> Records for the task
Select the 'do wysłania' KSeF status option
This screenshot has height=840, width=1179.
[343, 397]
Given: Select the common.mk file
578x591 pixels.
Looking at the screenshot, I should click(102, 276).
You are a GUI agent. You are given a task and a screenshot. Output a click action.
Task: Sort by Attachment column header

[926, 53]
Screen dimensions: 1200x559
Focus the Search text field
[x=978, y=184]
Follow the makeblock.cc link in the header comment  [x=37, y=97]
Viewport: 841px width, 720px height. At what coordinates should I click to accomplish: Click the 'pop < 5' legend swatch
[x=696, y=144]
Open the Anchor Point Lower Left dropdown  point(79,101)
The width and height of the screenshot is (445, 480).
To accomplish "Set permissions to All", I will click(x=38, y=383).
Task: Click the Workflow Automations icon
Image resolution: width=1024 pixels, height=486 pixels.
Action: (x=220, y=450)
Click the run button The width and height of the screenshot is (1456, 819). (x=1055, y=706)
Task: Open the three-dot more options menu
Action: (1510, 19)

> Aim of the task
With the first line being the one containing "Given: Select the common.mk file" and the last line the one containing "Screen dimensions: 1200x559", transcribe exactly the lines above that fall in that range.

> Result of this exercise
Given: Select the common.mk file
578x591 pixels.
Looking at the screenshot, I should click(102, 276).
You are a GUI agent. You are given a task and a screenshot. Output a click action.
Task: Sort by Attachment column header

[926, 53]
Screen dimensions: 1200x559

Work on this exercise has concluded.